- OBJECTIVE A
Extract the lines of the records starting at the line that contains "Where should I click to: Click" and ending after the line that contains "This screenshot has height=916, width=1904.", both included. Repeat them unchanged and give nothing else.

Under our amended and restated certificate of incorporation we are authorized to issue up to 250,000,000 shares of common stock and 10,000,000 shares of preferred stock, $0.0001 par value per share, all of which are currently undesignated. Our board of directors may establish the rights and preferences of the undesignated preferred stock from time to time.

 

Common Stock 

 

Voting Rights

 

Each holder of our common stock is entitled to one vote for each share on all matters submitted to a vote of the stockholders, including the election of directors. Under our amended and restated certificate of incorporation and amended and restated bylaws, our stockholders do not have cumulative voting rights. The affirmative vote of the majority (plurality, in the case of the election of directors) of shares present and entitled to vote generally on a subject matter shall be the act of the stockholders.

 

Dividends

 

Subject to preferences that may be applicable to any then-outstanding preferred stock, holders of our common stock are entitled to receive ratably those dividends, if any, as may be declared from time to time by the board of directors out of legally available funds.

 

Liquidation

 

In the event of our liquidation, dissolution or winding up, holders of our common stock will be entitled to share ratably in the net assets legally available for distribution to stockholders after the payment of all of our debts and other liabilities and the satisfaction of any liquidation preference granted to the holders of any then-outstanding shares of preferred stock.

- OBJECTIVE B
From the passage on stock rights, copy word for word the part that begins at the words "Each holder of" and stops after the words "legally available funds.".

(Excerpt from a dataset)

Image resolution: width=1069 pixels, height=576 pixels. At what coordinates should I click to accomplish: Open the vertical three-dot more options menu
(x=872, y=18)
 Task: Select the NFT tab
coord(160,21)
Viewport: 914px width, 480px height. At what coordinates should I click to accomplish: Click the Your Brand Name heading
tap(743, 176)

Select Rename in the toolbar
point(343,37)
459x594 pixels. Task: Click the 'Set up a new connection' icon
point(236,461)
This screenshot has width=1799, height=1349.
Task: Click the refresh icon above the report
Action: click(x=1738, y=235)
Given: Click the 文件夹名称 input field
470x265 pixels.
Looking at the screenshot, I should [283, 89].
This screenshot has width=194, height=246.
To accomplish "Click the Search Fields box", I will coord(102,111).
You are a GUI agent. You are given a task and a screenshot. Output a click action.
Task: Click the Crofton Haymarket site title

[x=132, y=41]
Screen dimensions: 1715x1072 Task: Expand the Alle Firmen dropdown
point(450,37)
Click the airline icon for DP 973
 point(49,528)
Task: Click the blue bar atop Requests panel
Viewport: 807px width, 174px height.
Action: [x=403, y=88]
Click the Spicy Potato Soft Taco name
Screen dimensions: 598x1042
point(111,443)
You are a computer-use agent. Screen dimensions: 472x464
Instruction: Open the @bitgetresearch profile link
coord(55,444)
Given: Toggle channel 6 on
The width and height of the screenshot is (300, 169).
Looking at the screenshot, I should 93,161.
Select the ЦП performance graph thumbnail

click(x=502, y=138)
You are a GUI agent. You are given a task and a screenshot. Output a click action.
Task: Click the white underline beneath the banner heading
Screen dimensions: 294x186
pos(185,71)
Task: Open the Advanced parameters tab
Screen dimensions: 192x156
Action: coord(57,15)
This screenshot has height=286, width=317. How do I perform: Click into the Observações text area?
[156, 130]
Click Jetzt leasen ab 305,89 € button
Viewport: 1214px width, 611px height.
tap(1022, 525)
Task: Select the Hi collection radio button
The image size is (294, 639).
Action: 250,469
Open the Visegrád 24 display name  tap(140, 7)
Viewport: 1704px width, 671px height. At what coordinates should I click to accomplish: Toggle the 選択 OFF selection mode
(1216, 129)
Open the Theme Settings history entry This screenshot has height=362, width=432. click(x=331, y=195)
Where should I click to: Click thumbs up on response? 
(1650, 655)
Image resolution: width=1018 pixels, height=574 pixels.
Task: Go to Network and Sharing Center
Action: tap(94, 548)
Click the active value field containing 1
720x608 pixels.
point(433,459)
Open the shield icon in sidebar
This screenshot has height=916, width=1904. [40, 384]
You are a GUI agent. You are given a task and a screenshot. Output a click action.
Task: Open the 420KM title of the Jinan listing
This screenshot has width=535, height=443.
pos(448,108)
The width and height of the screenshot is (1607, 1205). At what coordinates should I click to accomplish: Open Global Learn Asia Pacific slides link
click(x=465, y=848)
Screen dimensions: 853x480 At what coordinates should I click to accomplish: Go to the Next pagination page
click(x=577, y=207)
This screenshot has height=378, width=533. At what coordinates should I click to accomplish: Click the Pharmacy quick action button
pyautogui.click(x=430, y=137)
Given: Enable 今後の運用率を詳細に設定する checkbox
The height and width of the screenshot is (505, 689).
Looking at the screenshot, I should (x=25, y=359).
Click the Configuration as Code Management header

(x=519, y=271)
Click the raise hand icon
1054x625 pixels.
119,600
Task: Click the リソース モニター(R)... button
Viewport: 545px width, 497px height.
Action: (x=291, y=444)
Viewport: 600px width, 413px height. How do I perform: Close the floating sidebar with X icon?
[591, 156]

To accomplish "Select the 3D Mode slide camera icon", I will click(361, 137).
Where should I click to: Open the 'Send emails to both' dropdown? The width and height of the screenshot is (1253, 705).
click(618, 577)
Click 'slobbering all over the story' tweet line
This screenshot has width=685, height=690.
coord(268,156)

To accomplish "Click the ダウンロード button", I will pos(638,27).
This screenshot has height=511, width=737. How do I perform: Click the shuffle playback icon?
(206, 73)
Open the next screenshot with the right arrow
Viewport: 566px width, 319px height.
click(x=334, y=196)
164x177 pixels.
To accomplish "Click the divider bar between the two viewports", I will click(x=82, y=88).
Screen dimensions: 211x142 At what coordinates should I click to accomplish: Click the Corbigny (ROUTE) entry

- EXERCISE RESULT A
Where should I click to: Click thumbs up on response? 
(1650, 655)
Image resolution: width=1018 pixels, height=574 pixels.
Task: Go to Network and Sharing Center
Action: tap(94, 548)
Click the active value field containing 1
720x608 pixels.
point(433,459)
Open the shield icon in sidebar
This screenshot has height=916, width=1904. [40, 384]

- EXERCISE RESULT B
Each holder of our common stock is entitled to one vote for each share on all matters submitted to a vote of the stockholders, including the election of directors. Under our amended and restated certificate of incorporation and amended and restated bylaws, our stockholders do not have cumulative voting rights. The affirmative vote of the majority (plurality, in the case of the election of directors) of shares present and entitled to vote generally on a subject matter shall be the act of the stockholders.

 

Dividends

 

Subject to preferences that may be applicable to any then-outstanding preferred stock, holders of our common stock are entitled to receive ratably those dividends, if any, as may be declared from time to time by the board of directors out of legally available funds.